**Quoted passage:**
Middle school kids find it subversive to say this, and will insert it in wherever they can. Most don't know where it comes from, having picked up from their peers as a saying ok kids famous for being a saying of kids. Some probably know that it comes from Maverick Trevillian from Maryland, who said it on camera at a youth basketball game, after which it went viral.
I'm suspicious of a kid whose mother named him Maverick, right off the bat. I can imagine being reassured if it's a family name, maybe even taken in honor of the TV cowboy of two generations ago. There are ways out of this. But in general, that mother is telling you something about what she's going to encourage in this child. Still, probably mostly harmless. A bit of a show-off.
But that is only halfway back in the story. Maverick got it from a highly recruited basketball player* in Atlanta who has made several videos using the phrase with the usual "I don't know/ comme ci comme ca/ either-way/ mezzo-mezzo" hand gesture, palms up. He stages being asked questions like "What time is dinner?" or "How do you rate this Starbucks drink?" and answering "Six, six-seven" while his friends laugh. Maverick saw those videos.
The highschool player got the phrase from a highlight film of pro basketball player LaMelo Ball, who is 6'7". In the soundtrack underneath the film is a song by the drill rapper Skrilla called "Doot Doot." In the son he uses the unexplained phrase "six seven" in the context of shooting someone and knowing he is dead. All sorts of stories sprung up about how the two were connected, but someone finally had the clever idea of asking Mr. Skrilla what he meant. It is a reference to 67th St in Philadelphia, where he and his friends hang out. "Six-seven" meant he was going to brag about the killing to his friends in the neighborhood. He wasn't using it after that one time until all this went viral, but now he uses it frequently and his fans go nuts over it.
The middle schoolers mostly don't know any of this upstream origin. It's just something they say that seemed vaguely forbidden at first and is now just an in-slang to show they know what's cool.
*Talen Kinney. I had to look it up. I don't know if he's 6'7"
1 comment:
Of course, it trickled down to the elementary school kids, so now I get to be irritated by my foster kids saying it ad nauseum. Luckily, the frequency with which they use it has lessened recently. I expect will go the way of them saying things like "emotional damage". I knew the provenance of that one, at least.

**Supplied material:**
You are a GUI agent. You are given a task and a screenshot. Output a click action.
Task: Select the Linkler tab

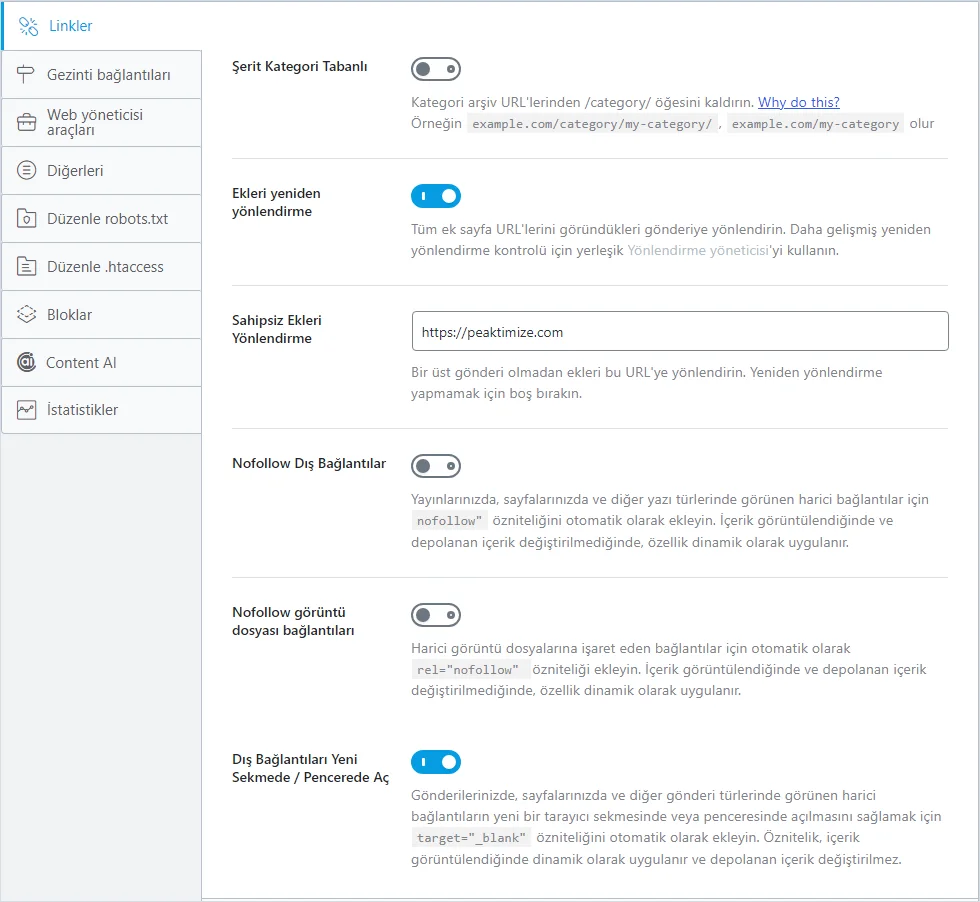pos(101,26)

**Assignment:** In the post about the "six seven" saying, what does the rapper Skrilla say the phrase refers to?

**Result for this task:** It refers to 67th St in Philadelphia, where he and his friends hang out.